Tocolysis is considered controversial in the management of placental abruption and is considered only in patients (1) who are hemodynamically stable, (2) in whom no evidence of fetal jeopardy exists, and (3) in whom a preterm fetus may benefit from corticosteroids or delay of delivery.

Even in patients meeting these criteria, consultation with an MFM specialist is important. Tocolysis must be undertaken with caution, because maternal or fetal distress can develop rapidly. In general, either magnesium sulfate or nifedipine (but not both) is used for tocolysis and beta-sympathomimetic agents are avoided, as the latter may cause significant undesirable cardiovascular effects, such as tachycardia, which may mask clinical signs of blood loss in these patients.



Class Summary

Tocolytics may allow for the effective administration of glucocorticoids to the preterm fetus to accelerate fetal lung maturation. In chronic abruption, these drugs may also help to delay delivery to a gestational age when complications of prematurity are less severe.

Nifedipine (Adalat, Procardia, Nifediac CC, Nifedical XL)

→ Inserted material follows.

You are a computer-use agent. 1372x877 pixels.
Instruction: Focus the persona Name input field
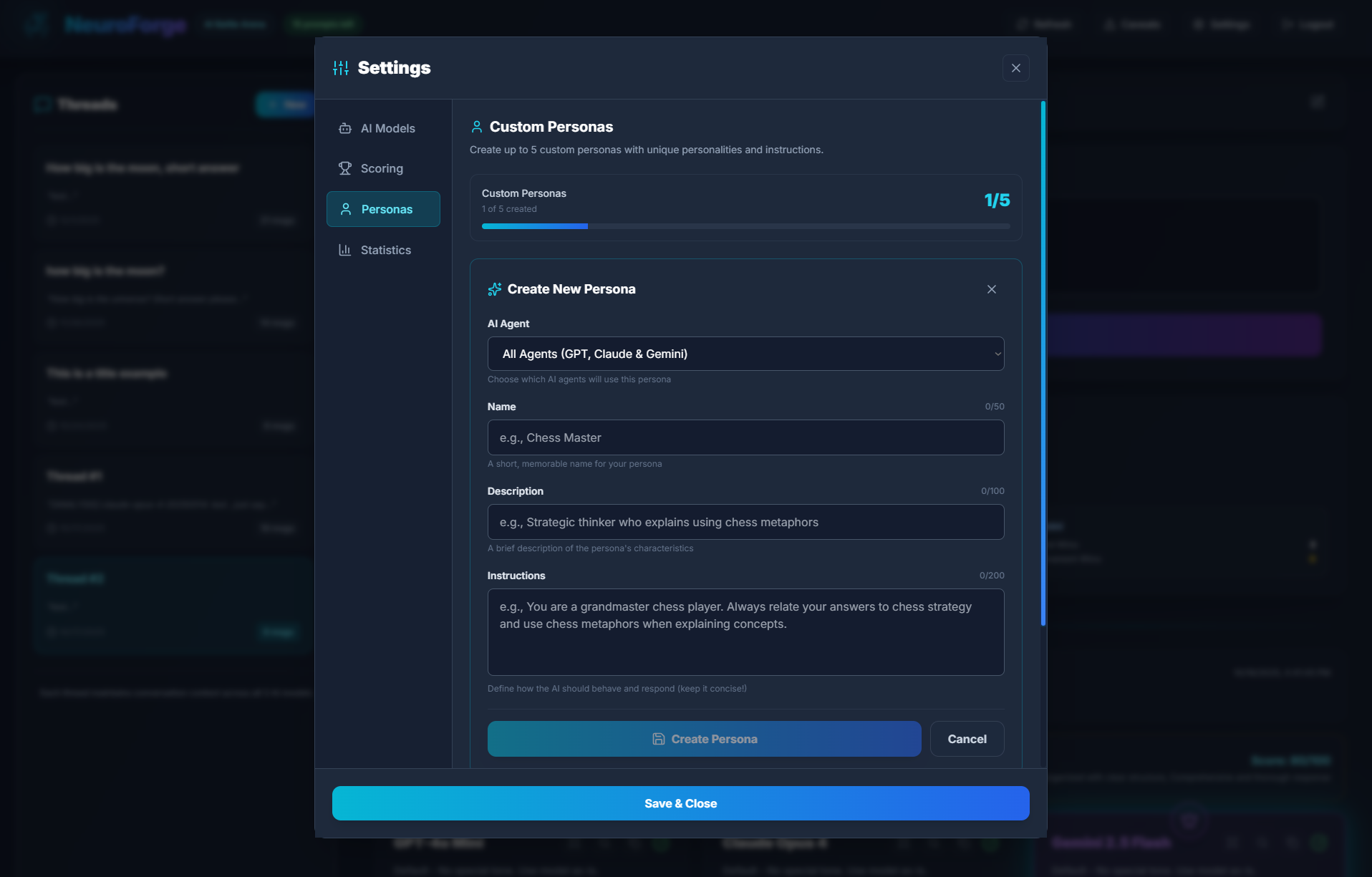point(745,437)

Nifedipine is a calcium channel blocker. The theory behind its use as a tocolytic is that by blocking an influx of calcium into uterine muscle cells, it will decrease contractions, which are dependent on calcium.

Magnesium sulfate

This is the drug of choice for tocolysis in patients with placental abruption.



Class Summary

Corticosteroids are given when preterm delivery (less than 37 weeks) is expected. They are associated with a decreased risk of neonatal respiratory distress, necrotizing enterocolitis, and intracranial hemorrhage. The two most used medications are betamethasone and dexamethasone. While they should be considered if the patient is preterm with an abruption, delivery should not be delayed for their administration.